● AIM OF THE TASK
Extract the lines of the records below that run from the first line through the line containing "Image resolution: width=953", reproducing each one without any change.

● MATERIAL SHOWN
+++++
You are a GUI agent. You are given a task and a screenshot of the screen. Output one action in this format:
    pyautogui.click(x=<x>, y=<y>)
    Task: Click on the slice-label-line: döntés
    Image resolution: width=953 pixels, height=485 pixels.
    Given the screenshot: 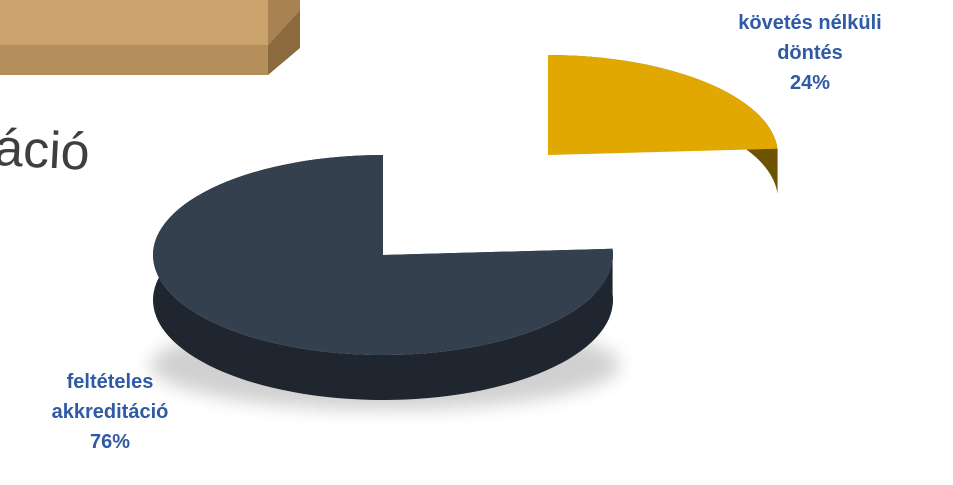 What is the action you would take?
    pyautogui.click(x=810, y=53)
+++++
● OUTPUT
You are a GUI agent. You are given a task and a screenshot of the screen. Output one action in this format:
    pyautogui.click(x=<x>, y=<y>)
    Task: Click on the slice-label-line: döntés
    Image resolution: width=953 pixels, height=485 pixels.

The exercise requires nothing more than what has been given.